Most importantly, these young Northerners rapidly fell victim to Eastern Mediterranean diseases. In a telling passage, Beecroft asks to what extent future historians would take account of the way food could not be conveyed from plate to mouth without becoming covered in glistening fat flies newly arrived from the open latrines used by men wracked with dysentery and diarrhoea. Beecroft reckoned that fifty per cent of the men in action on 6 9 August 1915 should have been on a medical sick list but were too keen to see action to report to their unit Medical Officer. Many of these problems could have been alleviated by a vigorous and determined leadership. Suvla Bay should be infamous for the extraordinary degree of failure in the higher levels of command. Sir Ian Hamilton had specifically requested that young, experienced generals be sent out from France to carry out this difficult operation, but he was flatly refused until after it was too late.
Beecroft hints at failures at the level of corps, division and brigade. General Stopford was appointed by seniority but had never commanded fighting troops in action in his long career. General Hammersley, as everyone knew, had suffered a severe nervous breakdown at Aldershot in 1911 and had to be physically restrained in a mental asylum. Writing to his chief, one of Ian Hamiltons officers would later say, I thought it was a wicked thing ever to have sent him out there. Beecroft often mentions My General, meaning William Sitwell, and his incapacity to grasp the wonders of the telephone. This dug out general had never been equal to such a strain. As the battle plan unravelled, Sitwell looked old and haggard, worn out with worry and physical exhaustion. Beecroft was in a good position to see how brigade headquarters, despite its responsible Brigade Major and younger staff officers, simply ceased to function as a directing body with such a commander.
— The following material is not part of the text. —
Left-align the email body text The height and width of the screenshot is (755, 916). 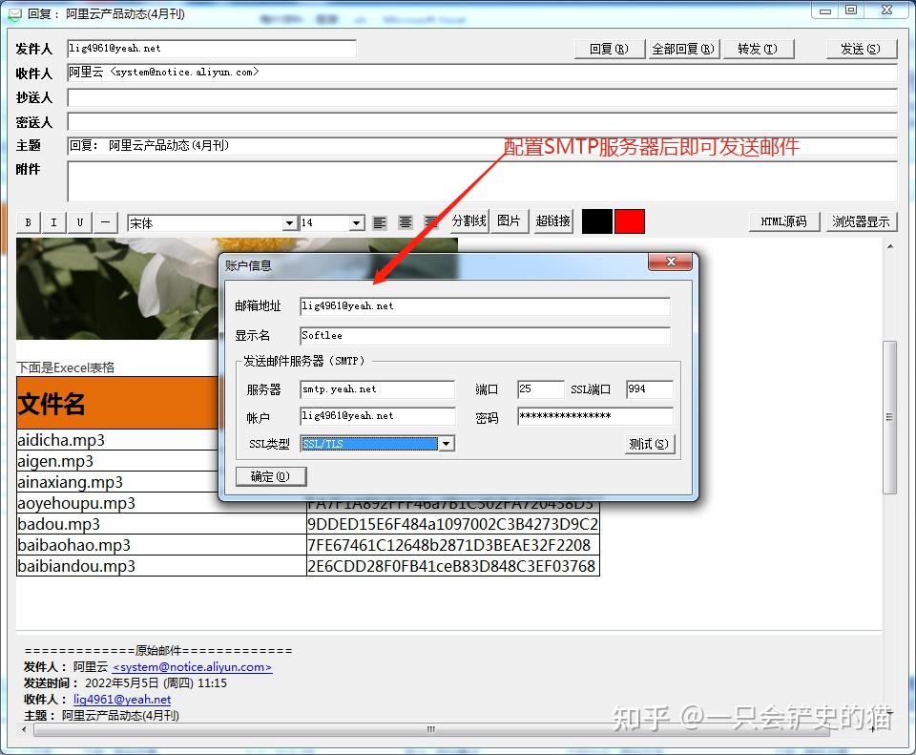click(x=380, y=220)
There is no sense of blame attached to these men so completely out of their depth; rather the blame rested with the authorities in London who expected Hamilton to achieve great things with the barest minimum of resources.
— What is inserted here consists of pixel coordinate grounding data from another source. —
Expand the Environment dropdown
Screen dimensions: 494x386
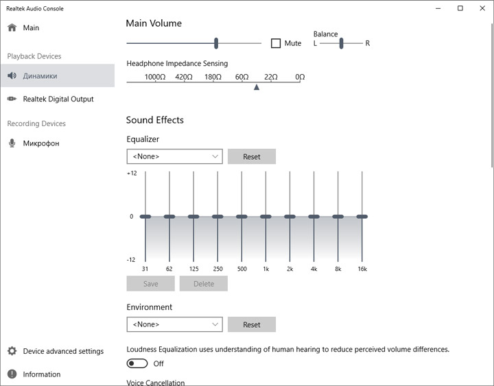click(x=175, y=324)
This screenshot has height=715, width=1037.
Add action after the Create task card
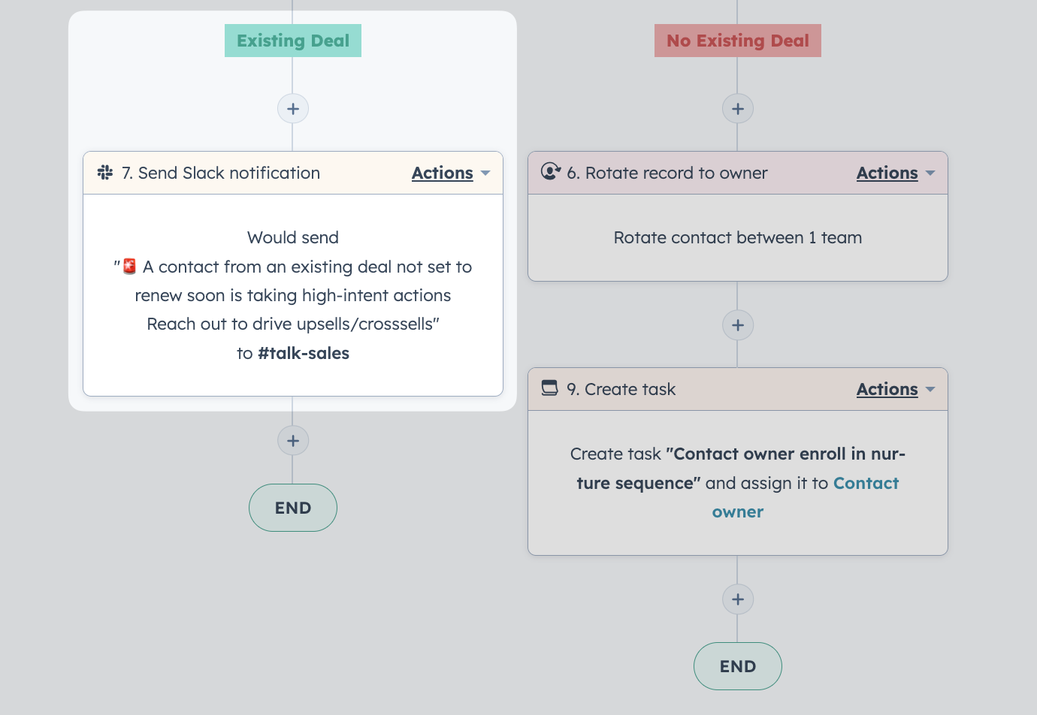[x=738, y=599]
Beecroft ends by making many interesting observations on military psychology and on writers who opine on the terror of battle. Unlike them, he remembers fondly how the thin line fought on with true Northern fortitude. Their failure was only a reflection on the training of Kitcheners army, not its spirit. In this centenary year, the discovery and release of such an important new memoir is a major publishing event, providing a significant increase in our knowledge of a generally under-appreciated part of the Great War.